Esta descida acontece numa ocasião em que aumentam os custos de produção com combustíveis e rações e se espera uma redução na produção de milho silagem devido às ondas de calor. Vamos ter menos alimento para os animais e vai ser, provavelmente, o mais caro de sempre, por causa dos fertilizantes e sobretudo das maiores necessidades de rega, onde houver água, e da menor produção esperada por falta dessa água ou da capacidade de regar face à onda de calor.
Estas descidas são injustas porque o preço do leite ao produtor em Portugal nunca acompanhou as subidas registadas no Norte da Europa ou até mesmo aqui ao lado, na Espanha, e são duplamente injustas porque a ajuda que o nosso Governo deu aos agricultores em Portugal foi várias vezes inferior à ajuda que os agricultores espanhóis, nossos vizinhos e principais concorrentes, receberam por causa da guerra no Irão e do fecho do Estreito de Ormuz.
Estas descidas vão provocar o abandono da atividade por parte dos mais velhos e vão desanimar os jovens que pensavam investir e instalar-se na produção de leite.
Estas descidas ocorrem em período crítico de incêndios, que são cada vez mais graves por causa do abandono dos territórios e dos campos à volta das aldeias.

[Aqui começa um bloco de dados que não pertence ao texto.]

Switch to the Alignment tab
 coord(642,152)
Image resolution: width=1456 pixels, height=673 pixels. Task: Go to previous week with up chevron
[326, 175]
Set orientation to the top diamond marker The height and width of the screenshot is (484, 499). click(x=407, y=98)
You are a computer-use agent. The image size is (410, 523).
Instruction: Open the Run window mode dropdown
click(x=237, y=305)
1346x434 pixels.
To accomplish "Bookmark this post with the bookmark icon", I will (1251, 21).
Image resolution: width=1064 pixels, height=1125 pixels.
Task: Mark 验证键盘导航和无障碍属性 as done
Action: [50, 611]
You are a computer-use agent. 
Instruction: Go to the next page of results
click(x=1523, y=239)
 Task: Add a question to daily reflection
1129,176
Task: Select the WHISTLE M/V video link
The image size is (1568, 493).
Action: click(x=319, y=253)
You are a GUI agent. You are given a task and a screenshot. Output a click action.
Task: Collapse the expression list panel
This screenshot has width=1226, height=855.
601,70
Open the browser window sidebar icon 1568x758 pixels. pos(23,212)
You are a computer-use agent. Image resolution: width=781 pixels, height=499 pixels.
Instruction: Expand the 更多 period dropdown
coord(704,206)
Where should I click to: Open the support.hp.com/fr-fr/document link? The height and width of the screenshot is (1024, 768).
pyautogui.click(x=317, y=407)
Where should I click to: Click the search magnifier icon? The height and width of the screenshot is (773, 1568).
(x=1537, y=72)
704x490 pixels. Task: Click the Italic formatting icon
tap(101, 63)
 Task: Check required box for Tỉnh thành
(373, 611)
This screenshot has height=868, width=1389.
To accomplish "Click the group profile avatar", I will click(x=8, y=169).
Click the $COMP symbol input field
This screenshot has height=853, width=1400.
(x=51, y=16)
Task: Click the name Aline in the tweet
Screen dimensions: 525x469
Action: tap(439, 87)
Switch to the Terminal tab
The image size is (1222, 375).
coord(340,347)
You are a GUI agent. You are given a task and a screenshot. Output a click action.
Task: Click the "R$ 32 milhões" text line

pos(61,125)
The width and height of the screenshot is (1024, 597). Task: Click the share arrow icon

Os campos cultivados alimentam o país e protegem as populações.
Por tudo isto, a APROLEP desafia os restantes compradores a manter o preço do leite ao produtor e desafia quem desceu a repor o preço no próximo mês e sobretudo a trabalhar e investigar para produzir queijos e iogurtes e outros produtos lácteos capazes de substituir os produtos importados que representam um défice de 400 milhões de euros.
A APROLEP desafia as indústrias e cooperativas a partilhar os resultados através do melhor preço aos produtores, para que os produtores possam fazer face aos custos de produção e efetuar os investimentos necessários para o futuro da produção de leite.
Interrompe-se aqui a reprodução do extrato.